E continua a “colonização de cada dia, famílias indígenas não ter onde morar, não ter suas terras, para os povos indígenas a terra é tudo”, desembucha Lúcia Paiacu, que fundou e administra o primeiro museu indígena do Rio Grande do Norte, com o propósito de preservar a memória dos povos originários entre documentos e peças líticas de cinco a dez mil anos.

Em meio ao território carregado de história, memória e identidade, o Museu do Índio Luiza Cantofa localizado no município de Apodi/RN, é um lugar de resistência.
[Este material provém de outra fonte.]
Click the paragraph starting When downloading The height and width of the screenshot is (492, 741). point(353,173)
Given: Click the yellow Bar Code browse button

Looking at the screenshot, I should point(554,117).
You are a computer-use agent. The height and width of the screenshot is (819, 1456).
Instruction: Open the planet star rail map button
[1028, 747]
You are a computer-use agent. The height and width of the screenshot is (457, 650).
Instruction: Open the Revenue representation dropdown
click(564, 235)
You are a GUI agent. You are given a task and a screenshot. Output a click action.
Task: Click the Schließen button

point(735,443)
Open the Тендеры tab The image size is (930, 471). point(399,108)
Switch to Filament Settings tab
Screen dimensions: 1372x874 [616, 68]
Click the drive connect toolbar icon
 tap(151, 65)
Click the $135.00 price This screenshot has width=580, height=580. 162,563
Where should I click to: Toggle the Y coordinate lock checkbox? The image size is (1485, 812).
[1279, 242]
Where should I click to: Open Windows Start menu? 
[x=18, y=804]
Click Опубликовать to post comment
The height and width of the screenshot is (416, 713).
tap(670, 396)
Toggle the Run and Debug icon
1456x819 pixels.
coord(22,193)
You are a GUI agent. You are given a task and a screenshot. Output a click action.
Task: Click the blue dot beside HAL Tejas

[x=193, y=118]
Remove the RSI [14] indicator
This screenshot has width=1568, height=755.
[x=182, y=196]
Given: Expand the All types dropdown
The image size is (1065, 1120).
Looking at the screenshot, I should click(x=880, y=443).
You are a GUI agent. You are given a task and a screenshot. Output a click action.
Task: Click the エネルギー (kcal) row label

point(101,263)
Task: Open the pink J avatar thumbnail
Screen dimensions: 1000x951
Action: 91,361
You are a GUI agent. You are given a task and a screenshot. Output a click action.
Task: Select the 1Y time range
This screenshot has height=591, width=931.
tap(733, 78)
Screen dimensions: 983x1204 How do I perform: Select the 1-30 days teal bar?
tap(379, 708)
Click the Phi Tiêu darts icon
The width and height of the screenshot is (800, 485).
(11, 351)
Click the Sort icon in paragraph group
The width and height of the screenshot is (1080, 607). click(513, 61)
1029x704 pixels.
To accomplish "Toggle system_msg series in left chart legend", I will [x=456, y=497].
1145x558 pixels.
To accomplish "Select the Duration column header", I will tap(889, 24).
Uma conquista do Povo Tapuia Paiacu que reforça a memória e preserva sua identidade indígena que nos ensina ir adiante com nossos espíritos livres.

Lutador das ligas camponesas, Mery Medeiros foi preso político durante a ditadura militar na década de 1960. Com o objetivo de preservar a memória de uma geração que foi massacrada pelo golpe militar, ele e vários outros ex-presos políticos fundaram a Associação Norte-rio-grandense de Anistiados, levando para as reuniões mensais cerca de 150 companheiros e companheiras que sofreram tortura ou tiveram perdas irreparáveis porque lutavam por justiça social.
Porta-voz dos anistiados em nosso estado, Mery sentiu por toda sua vida a dor como testemunho da história. Mesmo assim, durante entrevista ao Coletivo Foque (2008), afirmou que o mais importante era a juventude saber que o golpe militar de 1964 foi dirigido contra a classe operária e estudantil. Para isso, não se cansava de levar esse debate para universidades e escolas secundaristas.
O potiguar Emmanuel Bezerra, filho de pescador, militante do movimento estudantil, ex-presidente da Casa do Estudante, integrou o Partido Comunista Brasileiro (PCB) e o Partido Comunista Revolucionário (PCR), vivendo boa parte da sua juventude na clandestinidade. Foi torturado até a morte (1973) pela ditadura brasileira. Assim como o estudante paraense Edson Luiz, assassinado aos 17 anos com um tiro à queima roupa no peito, disparado pelo comandante da Polícia Militar Aloísio Raposo, no dia 28 de março de 1968, durante uma manifestação contra a elevação do preço das refeições no restaurante Calabouço [Rio de Janeiro]. Mais um crime cometido pela ditadura que investiu pesado na repressão contra o movimento estudantil e demais protestos que tomavam conta do país.
Além de muita gente que até hoje sofre as consequências deixadas pela ditadura militar, entre tantas e tantas histórias de horror e crueldade que amarguram profundamente a vida de pessoas que tiveram suas identidades cassadas.
Auschwitz, maior símbolo do Holocausto (1939-1945) e campo de concentração na Polônia ocupada pelos nazistas, é mais um testemunho de muita dor. Cerca de 1 milhão de judeus foram mortos apenas naquele campo.
É importante saber que onde quer que exista dor e testemunho dessas dolorosas opressões, haverá a histórica resistência de sempre. Como bem disse o historiador Luciano Capistrano: “Lembrar para não esquecer”.